■ Directions
Please output each line of the data exactly as it appears.

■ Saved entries
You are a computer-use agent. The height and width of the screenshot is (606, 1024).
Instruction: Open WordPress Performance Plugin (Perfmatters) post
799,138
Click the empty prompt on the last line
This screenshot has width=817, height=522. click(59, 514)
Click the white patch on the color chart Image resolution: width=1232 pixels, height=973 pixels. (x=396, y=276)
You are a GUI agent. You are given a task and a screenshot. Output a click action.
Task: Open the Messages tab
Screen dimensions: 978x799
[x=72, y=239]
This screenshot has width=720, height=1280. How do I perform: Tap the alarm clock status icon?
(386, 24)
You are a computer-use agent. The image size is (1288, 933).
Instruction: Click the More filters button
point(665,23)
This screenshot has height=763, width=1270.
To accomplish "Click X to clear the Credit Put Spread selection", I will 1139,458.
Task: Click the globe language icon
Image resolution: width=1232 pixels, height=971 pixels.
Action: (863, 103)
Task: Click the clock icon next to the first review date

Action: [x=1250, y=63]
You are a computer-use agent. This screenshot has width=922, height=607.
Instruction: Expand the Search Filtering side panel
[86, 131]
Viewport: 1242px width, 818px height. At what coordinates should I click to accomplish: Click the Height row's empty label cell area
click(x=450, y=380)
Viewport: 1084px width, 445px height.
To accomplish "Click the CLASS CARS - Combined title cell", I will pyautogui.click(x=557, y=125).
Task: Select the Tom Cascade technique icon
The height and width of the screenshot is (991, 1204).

■ Task result
You are a computer-use agent. The height and width of the screenshot is (606, 1024).
Instruction: Open WordPress Performance Plugin (Perfmatters) post
799,138
Click the empty prompt on the last line
This screenshot has width=817, height=522. click(59, 514)
Click the white patch on the color chart Image resolution: width=1232 pixels, height=973 pixels. (x=396, y=276)
You are a GUI agent. You are given a task and a screenshot. Output a click action.
Task: Open the Messages tab
Screen dimensions: 978x799
[x=72, y=239]
This screenshot has width=720, height=1280. How do I perform: Tap the alarm clock status icon?
(386, 24)
You are a computer-use agent. The image size is (1288, 933).
Instruction: Click the More filters button
point(665,23)
This screenshot has height=763, width=1270.
To accomplish "Click X to clear the Credit Put Spread selection", I will 1139,458.
Task: Click the globe language icon
Image resolution: width=1232 pixels, height=971 pixels.
Action: (863, 103)
Task: Click the clock icon next to the first review date

Action: [x=1250, y=63]
You are a computer-use agent. This screenshot has width=922, height=607.
Instruction: Expand the Search Filtering side panel
[86, 131]
Viewport: 1242px width, 818px height. At what coordinates should I click to accomplish: Click the Height row's empty label cell area
click(x=450, y=380)
Viewport: 1084px width, 445px height.
To accomplish "Click the CLASS CARS - Combined title cell", I will pyautogui.click(x=557, y=125).
Task: Select the Tom Cascade technique icon
The height and width of the screenshot is (991, 1204).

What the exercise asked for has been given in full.